The Maiden With The Mead – Maria Kvilhaug (2009)
In 2004 Maria Kvilhaug presented her dissertation at the department of culture at the University of Oslo. The dissertation was published (I think) but I have never been able to lay my hands on it or it had that ‘academic publishers price’. In 2009 a slightly more affordable version was published. Slightly, since Amazon has the 168 page book listed for $ 95,- which is pretty steep.
As in her later publications Kvilhaug has a quite unique approach to elements in Northern mythology. In this book she investigates the image of “the maiden with the mead”.
Initially this may seem a small subject. We know of images of female figures with a drinking horn for example and in myths and sagas sometimes women are mentioned serving drinks, but in Kvilhaug’s book the subject is much bigger.

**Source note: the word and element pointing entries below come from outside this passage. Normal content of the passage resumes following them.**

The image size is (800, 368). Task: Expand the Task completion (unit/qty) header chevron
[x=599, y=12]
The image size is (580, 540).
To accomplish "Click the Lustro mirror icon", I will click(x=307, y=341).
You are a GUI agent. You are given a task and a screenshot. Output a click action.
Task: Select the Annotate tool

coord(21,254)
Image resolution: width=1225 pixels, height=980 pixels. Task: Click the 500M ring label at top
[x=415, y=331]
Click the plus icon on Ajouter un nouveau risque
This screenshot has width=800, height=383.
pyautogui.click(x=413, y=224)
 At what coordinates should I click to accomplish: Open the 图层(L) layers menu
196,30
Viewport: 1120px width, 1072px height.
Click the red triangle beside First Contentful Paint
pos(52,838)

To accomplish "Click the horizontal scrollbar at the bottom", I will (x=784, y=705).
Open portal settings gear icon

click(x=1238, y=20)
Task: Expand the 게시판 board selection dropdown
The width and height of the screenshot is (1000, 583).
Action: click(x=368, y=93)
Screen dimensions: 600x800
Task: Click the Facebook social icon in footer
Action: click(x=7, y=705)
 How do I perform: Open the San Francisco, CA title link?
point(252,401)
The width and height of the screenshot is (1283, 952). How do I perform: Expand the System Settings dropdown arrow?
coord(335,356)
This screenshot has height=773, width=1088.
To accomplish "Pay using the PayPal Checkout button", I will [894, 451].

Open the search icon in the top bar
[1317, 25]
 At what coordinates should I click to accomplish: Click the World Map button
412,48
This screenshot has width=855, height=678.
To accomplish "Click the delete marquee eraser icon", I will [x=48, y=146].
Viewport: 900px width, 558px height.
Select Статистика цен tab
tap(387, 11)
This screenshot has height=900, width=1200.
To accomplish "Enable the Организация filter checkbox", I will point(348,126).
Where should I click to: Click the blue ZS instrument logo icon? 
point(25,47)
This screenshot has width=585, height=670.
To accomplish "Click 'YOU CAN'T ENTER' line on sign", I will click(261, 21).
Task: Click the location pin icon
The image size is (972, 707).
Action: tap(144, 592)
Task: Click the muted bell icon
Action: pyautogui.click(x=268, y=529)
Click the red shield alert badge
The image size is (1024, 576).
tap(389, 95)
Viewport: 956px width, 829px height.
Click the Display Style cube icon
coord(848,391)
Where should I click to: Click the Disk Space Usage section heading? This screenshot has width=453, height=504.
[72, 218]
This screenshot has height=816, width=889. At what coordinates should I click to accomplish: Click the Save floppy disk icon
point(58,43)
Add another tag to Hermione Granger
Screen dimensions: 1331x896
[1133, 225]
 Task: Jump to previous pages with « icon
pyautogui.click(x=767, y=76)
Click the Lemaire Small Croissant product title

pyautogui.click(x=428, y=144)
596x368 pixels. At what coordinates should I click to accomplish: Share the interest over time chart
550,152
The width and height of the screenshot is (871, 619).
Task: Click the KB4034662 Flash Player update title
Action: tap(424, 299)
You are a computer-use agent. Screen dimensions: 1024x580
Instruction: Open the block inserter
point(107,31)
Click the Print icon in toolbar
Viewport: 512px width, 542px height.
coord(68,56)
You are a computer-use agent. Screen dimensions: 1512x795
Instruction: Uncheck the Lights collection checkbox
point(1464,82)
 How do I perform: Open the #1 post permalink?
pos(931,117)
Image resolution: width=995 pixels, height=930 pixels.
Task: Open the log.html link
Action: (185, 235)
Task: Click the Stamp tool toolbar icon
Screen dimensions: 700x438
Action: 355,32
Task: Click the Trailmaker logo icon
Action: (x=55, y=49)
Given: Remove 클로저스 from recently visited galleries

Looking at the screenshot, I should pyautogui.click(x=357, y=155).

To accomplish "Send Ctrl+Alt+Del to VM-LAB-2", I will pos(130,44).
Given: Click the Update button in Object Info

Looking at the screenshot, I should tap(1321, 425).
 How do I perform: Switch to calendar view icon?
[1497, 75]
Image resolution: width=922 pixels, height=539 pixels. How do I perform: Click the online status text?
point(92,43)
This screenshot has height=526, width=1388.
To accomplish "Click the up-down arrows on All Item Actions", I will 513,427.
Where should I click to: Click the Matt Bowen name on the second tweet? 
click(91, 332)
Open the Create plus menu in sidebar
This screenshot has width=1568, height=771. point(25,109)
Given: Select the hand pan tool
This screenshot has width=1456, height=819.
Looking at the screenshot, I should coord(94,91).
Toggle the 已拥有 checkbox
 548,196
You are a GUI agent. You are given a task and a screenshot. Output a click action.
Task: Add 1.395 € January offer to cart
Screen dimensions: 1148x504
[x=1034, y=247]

Kvilhaug sees initiation stories in these myths and sagas. With Eliade, she sees different kinds of initiations. The maiden is not only the initiator (the mead and her embrace are the goal of the initiation), but also represents its goal as the “Great Mother”. That this is not just a feminist explanation of details in the stories, Kvilhaug shows in detail. She compares different myths and sagas and shows how “the maiden story” is, often not too obviously, present in many stories that we are familiar with. The maidens may seem to be of different kinds, giants, goddesses, queens, but in Kvilhaug’s analysis there is a structure composed of different elements that she finds in the different sources. This gives an interesting approach to famous stories of, for example, Odin’s hanging on the windy tree, his stealing of the mead, but also the Sinfjötli werewolf story.
My main aim […] is not to decide what the hero is initiated into, but to prove that the pattern, the structure of themes, exists, and thus, a “Maiden mythology” reflecting initiation.
An approach I have not come across often even though the thesis is already 17 years old.